With 12 months of experience, I can say that I selected the right machine. It is Sorotec’s second-cheapest one, featuring a lot of stuff that more advanced portal milling machines have like ball screws,
48V low voltage rail, preloaded linear guides. To keep the price tag moderate it misses higher-end features like belt drives, dual linear guides on the Z-axis, and additional stiffeners for portal, z-axis, and main frame.
That’s why you have to know which loads are borderline and pull back on those. But that’s likely true also for more advanced machines, they only raise the limits. What blocks quicker feed rates or higher depths of cut within my setting currently is the router motor and the way it is attached to the Z-axis.
The motor is clearly overwhelmed with
- birch multiplex, full-slot milling, 6mm cutter 2-flute,
- HPL, full-slot milling, 6mm cutter 2-flute
- Aluminium AlMg1, full-slot milling, 6mm cutter single flute,
If you reduce depth of cut and/or feed rate however, it will be able to run the job very well. Machine accuracy is pretty good; the actually limiting factors here are the manual determination of XY0 visually and the non-calibratable tool length sensor, not the machine itself.
The vacuum table opened up the world of fine engravings with a V-cut. Problem was that before, workpiece warp and inaccuracies of the workbed caused engravings to be of very mixed quality and larger tolerances in width than I had anticipated. These issues are now gone, as well as the additional work of creating fixtures for small or cumbersome Workpieces. Holding and clamping got easier by a magnitude, and I could reduce Z-safety height which would speed up engravings by as much as 20%.
I focused on reducing machining time as much as possible so I wouldn’t have to spend more time than necessary monitoring the machine in the cold workshop. That’s why I deliberately brought it and the cutters to their limits in terms of rapid movement speed, feed rate, and depth of cut. When I figured out these limits, I dialed back on the parameters by 20-30% to stay safe and keep repeatability high.

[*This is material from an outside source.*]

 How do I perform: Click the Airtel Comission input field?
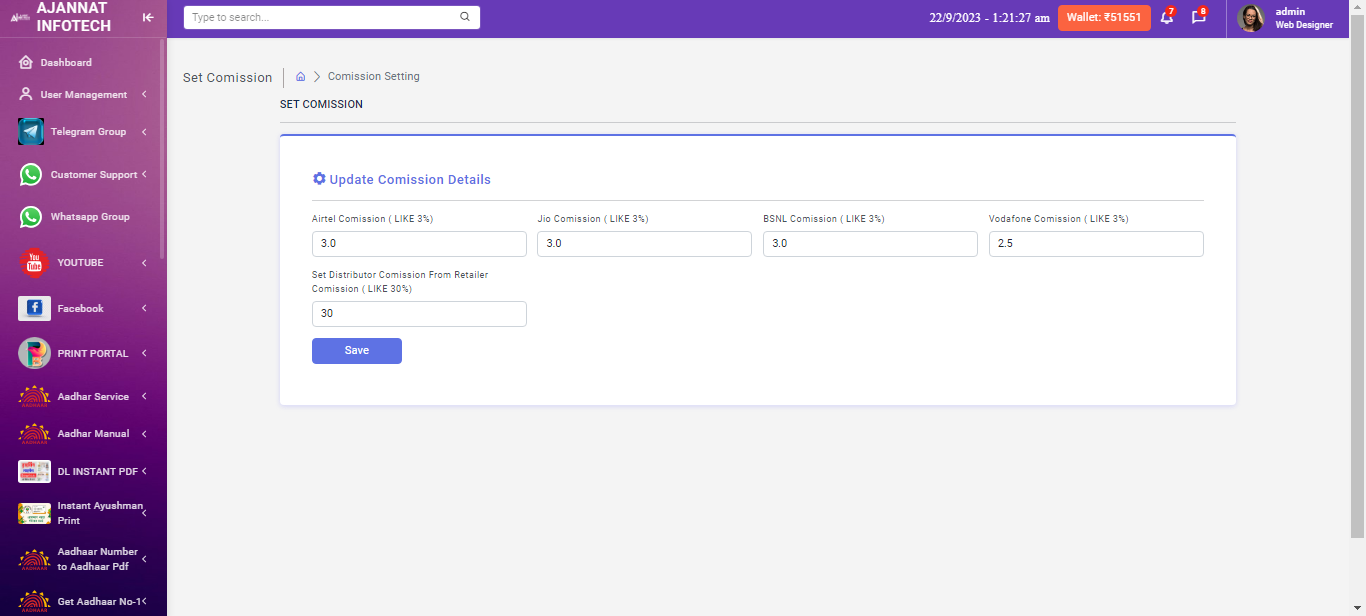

I upgraded my CNC with a vacuum table and had to learn a lot about clamping forces and vacuum pump selection. I installed acoustics insulation to get noise level and low-frequency vibrations down. It’s hard to see in the below image, but the whole machine table’s underside has been covered in sound- and vibration absorber mats.
Also, a chip extraction system was added so I wouldn’t have all the dust in my workshop. It works flawlessly. The amount of chips produced is astonishing and I’m glad to have it installed since the early days.

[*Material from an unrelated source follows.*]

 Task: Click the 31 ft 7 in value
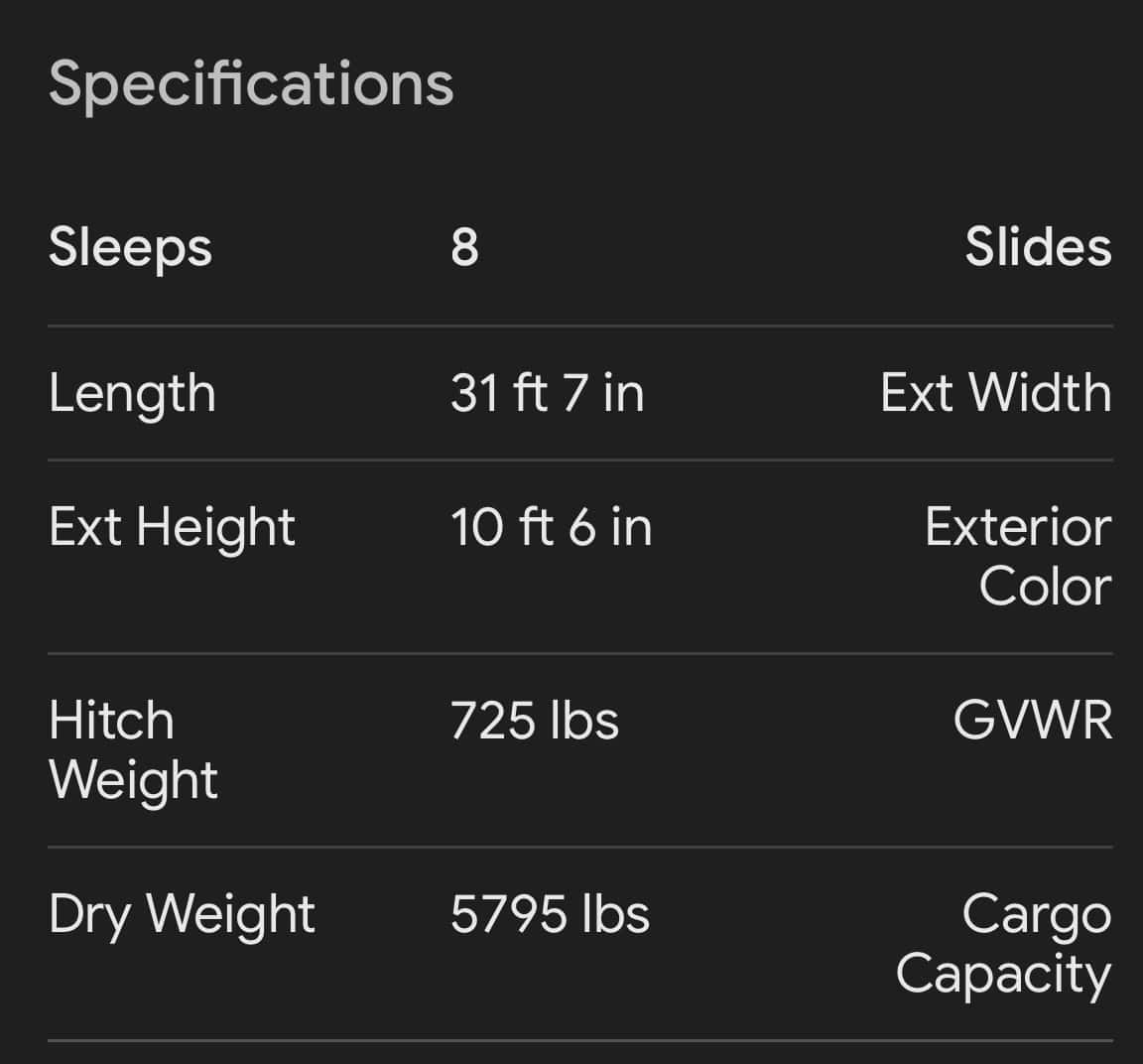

I will soon add a dedicated 3-phase spindle motor to further minimize vibrations and tolerances induced into the motor mount. The machine will become a little more quiet, yet more powerful so that I may finally be able to reach the target feed rates mentioned above.
With all of these, I had to learn how the materials behave and with which parameters to run the endmills for high quality results. Some materials were so challenging that my machine was overloaded, with some others I had vibration issues or problems to raise the bar on quality but I always learned from these failures and improved my processes so they could be circumvented.
The image above shows an extraction hose clamp that I mounted to the Z-axis of my CNC, made of PMMA (Acrylic). I worked hard to get minimal chamfers just right and to utilize smoothing runs where I thought they could provide better surface finishes.
I tweaked the machine’s macros, tuned its kinematics parameters, and even wrote a full-blown application to enable the CNC to engrave QR-codes into virtually any sheet material, providing a high rate of detection for pretty much any camera.
When my engraving projects got more and more complex, my CAM kept crashing when calculating paths for batch processing. Thus I had to do batches manually which made me dive into coordinate shift commands like
G92 which will kill your workpieces if not properly understood.
This helped me better understand the numerical controller and its interpreter language.
Help & support
Luckily, I always had people who were both willing and able to help. My wife was always there to support and allowed me to make time for this, and my kids were visiting me in the workshop frequently so that I didn’t feel lonely at any time. It is my wife and some great friends to whom I could talk to when work got frustrating. But I also had outstanding support from the commercial side:
Thanks to Willy and Roy at Sorotec for advice, tipps and tricks that helped me handle my machine, and to get better lifetime out of my endmills. I always enjoyed your direct phone support and quick turnaround times for cutter delivery and guarantee repairs. I also like to visit the hobbyline CNC forum for discussions and to publish and discuss my stories there to give something back to the community.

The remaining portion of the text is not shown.